Por la ventana de mi oficina, escucho las aves cantar y veo las hojas de los árboles moverse con el delicado susurro del viento. Fardos de heno salpican el campo recién cultivado de mi vecino, mientras grandes nubes blancas contrastan con el claro cielo azul.

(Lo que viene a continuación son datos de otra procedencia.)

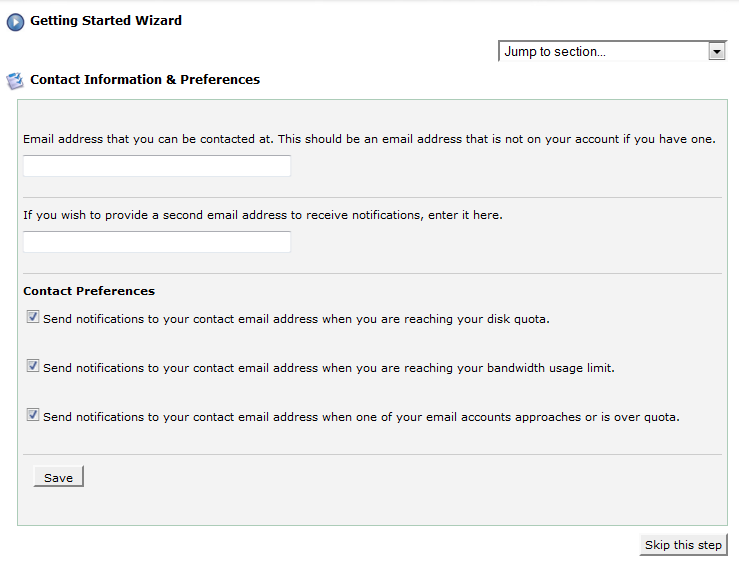This screenshot has height=564, width=739.
Task: Click the blue play arrow wizard icon
Action: click(15, 22)
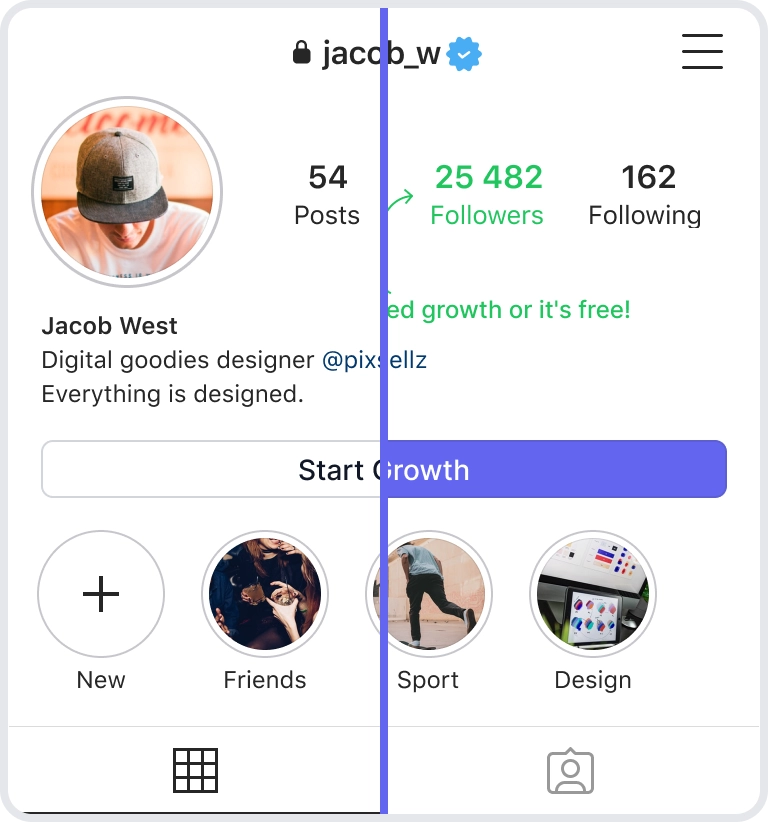
Task: Switch to the grid posts tab
Action: click(x=195, y=770)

Disfruto de un poquito del paraíso… excepto por el casi incesante ruido del tránsito que atraviesa nuestra propiedad y por mi leve dolor de cintura. Uso a la ligera la palabra paraíso porque, aunque nuestro mundo fue una vez completamente bueno, ya no lo es. Cuando Adán y Eva pecaron, y con ellos la humanidad, fueron expulsados del huerto de Edén, y la tierra fue maldecida (ver Génesis 3). Desde entonces, todo lo que hay en ella ha estado sujeto a «la esclavitud de corrupción». Sufrimiento, enfermedad e incluso nuestra muerte son resultados de la caída en pecado del ser humano (Romanos 8:18-23).

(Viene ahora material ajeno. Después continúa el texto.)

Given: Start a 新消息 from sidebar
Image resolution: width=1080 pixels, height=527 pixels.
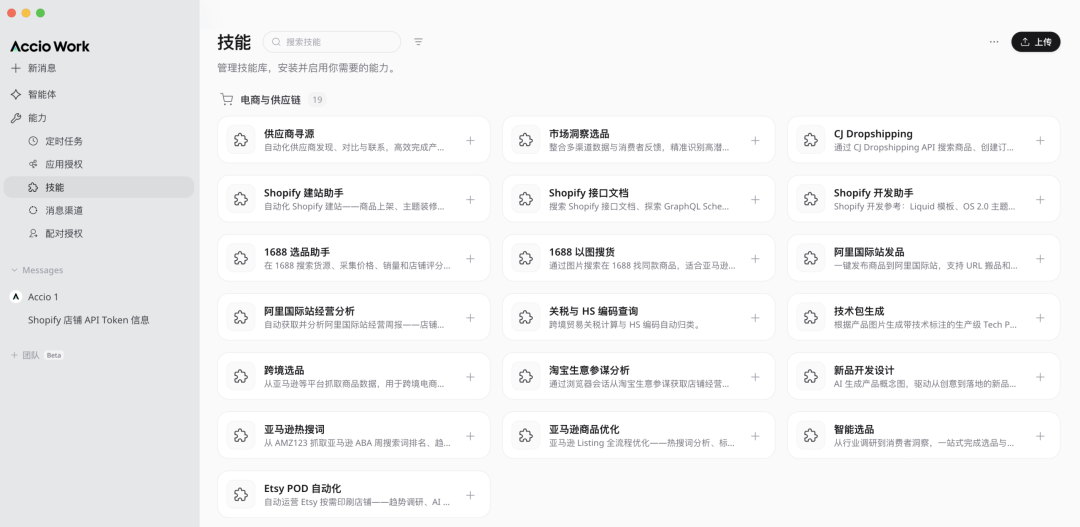Looking at the screenshot, I should pos(41,68).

Aun así, Dios hará nuevas todas las cosas. Un día, Él morará entre su pueblo en una nueva creación: «un cielo nuevo y una tierra nueva», donde «ya no habrá muerte, ni habrá más llanto, ni clamor, ni dolor» (Apocalipsis 21:1-4). Por ahora, solo podemos disfrutar pinceladas esplendentes de la imponente belleza que nos rodea; un pequeño atisbo del «paraíso» que vendrá.